PS.  YOu can actually start your claim on-line and than when you recieve your ROE just take it to the local EI office.  It helps to speed up your claim.

Good luck and hope to meet you once you get here.


----------



## Booked_Spice (16 Jul 2006)

okay I am going to answer the special requirement since I have been on EI during MAT. leave.

I am assuming it is across the board.

An employee must work 600 hours over the last 52 weeks to qualify.
If they had to leave their position ( quit) they must fill in a whole wack of paperwork indicating the reasons why. In some cases the worker will ask for prove such as a posting message or witness statements. The cases will be judged on a per case basis. If EI has been turned down the person has the right to appeal.

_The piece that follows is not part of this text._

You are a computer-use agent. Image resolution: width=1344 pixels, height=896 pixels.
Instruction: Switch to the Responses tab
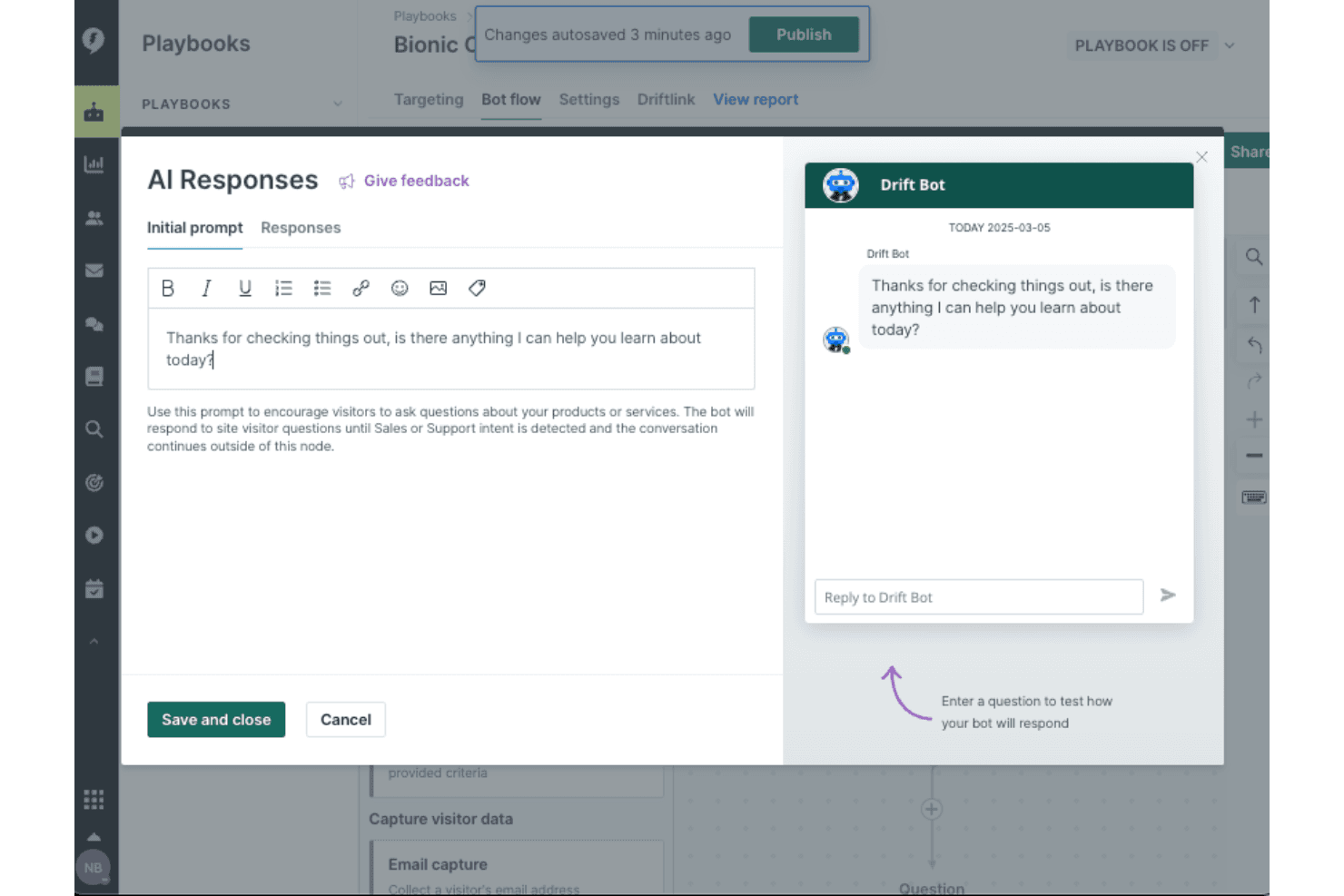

On regular EI, a person needs to actively search for work. They have sheets that you must fill out. The information on the sheets are how many places did you apply? How many interviews did you receive ect.


----------



## paracowboy (16 Jul 2006)

Lilspark said:
			
		

> My dh is currently on course, we've got a posting for Edmonton AB, currently posted at Gagetown. At what point am I able to leave my current job and be eligible for ei, to prepare for the move?? I have been fulltime over 5 years with the same company.


Lilspark, 
obviously nobody here knows the answer to your question. I suggest you call the EI office and ask them.


----------